This Action applies only to the On Timer, On Rotate Log, User Logout, and File Upload events. This example uses the On File Upload event.
|
This online help file is for EFT Server version 6.2.x. For other versions of EFT Server, please refer to http://help.globalscape.com/help/index.html. (If the Index and Contents are hidden, click Show Contents pane in the top left corner of this topic.) |
You can configure EFT Server to use OpenPGP encryption for particular events to encrypt or decrypt files, even files larger than 2GB. OpenPGP can be used with Server Events (the On Timer and On Rotate Log events), certain File System Events (File Upload, File Move, and File Rename), and a User Event (User Logout). To use this Action, the Site must be configured for OpenPGP and appropriate keys generated.
EFT Server conditionally determines whether to pass the sign-required flag during the decrypt call to the library (to verify existence of a signature). A signature is required to succeed; if it does not succeed, it will cause an error during the decryption in the Windows Event Log and in the EFT.log file. If you want to turn off signature verification off, you can do so in the Windows Registry.
The registry key is described below:
x64: HKLM\SOFTWARE\Wow6432Node\GlobalSCAPE Inc.\EFT Server 4.0\PGPVerifySignature
x86: HKLM\SOFTWARE \GlobalSCAPE Inc.\EFT Server 4.0\PGPVerifySignature
DWORD value: 0 - no verification; not 0 or not set - do the signature verification
For assistance creating a registry key, refer to Windows Registry Settings in the GlobalSCAPE Knowledge Base.
EFT Server will not process files with the .pgp or .gpg extension for encrypt Actions. EFT Server will only process files with the .pgp or .gpg extension for decrypt Actions.
|
This Action applies only to the On Timer, On Rotate Log, User Logout, and File Upload events. This example uses the On File Upload event. |
To set up EFT Server to use OpenPGP for particular Event Rules
Follow the procedure in Creating Event Rules or select the rule to which you want to add the Action.
In the right pane, in the Actions list,
click OpenPGP Encrypt, Encrypt
+ Sign, Decrypt. The Action appears
in the Event in the Rule pane.
In the Rule pane, select either of the underlined elements (Encrypt or %FS.PATH%). The OpenPGP Action dialog box appears.
In the Encrypt or decrypt options box, click the list to specify Encrypt, Encrypt and Sign, Sign Only, Self-Decryption Archive (SDA), or Decrypt.
If you designated a default key for the Site, that key is displayed in the Encrypt or decrypt using (right) pane. If there is no default key, the right pane will be blank.

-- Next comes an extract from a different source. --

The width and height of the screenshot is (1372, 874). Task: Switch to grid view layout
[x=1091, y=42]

Use the arrow icons to add or remove keys between the Your keyring pane and the Encrypt or decrypt using pane, or double-click the key in the list.
(In v6.1 and later) To specify ASCII-Armored output, select the check box.

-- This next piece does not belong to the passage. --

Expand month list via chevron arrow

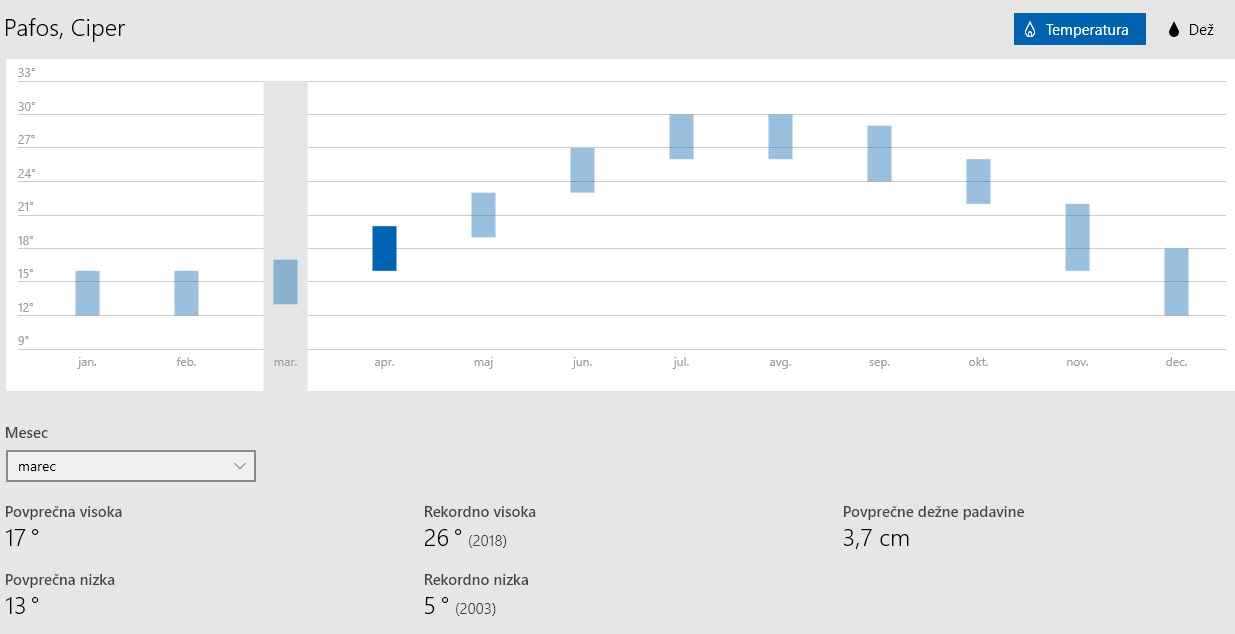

Select the Enable compression check box, then click the down arrow to specify a level of compression, from 1 (least compression, fastest) to 9 (max compression, slowest). The default is 6 (medium compression, default).
In the Output To box, click the down arrow to specify an option: Output signature to target file (.pgp), Output signature to target file ASCII armored (*asc), Output signature to separate file (*.sig), Output signature to separate file ASCII armored (*.asc).
In the Signing key box, click the down arrow to specify the signing key.
In the Signing hash box, click the down arrow to specify a hash: Use default (MD5 or SHA-256), MD5, SHA-1, RIPEMD160, SHA-256, SHA-384, or SA-1512.
In the File to process box, specify the file or folder to process. The default target file is selected.
Click a variable to add it to the
File to process box or use actual file/folder
names. Use the folder icon 
to browse to a file
or folder.
Click OK to close the dialog box and apply the parameters.
Click Apply to save the changes on EFT Server.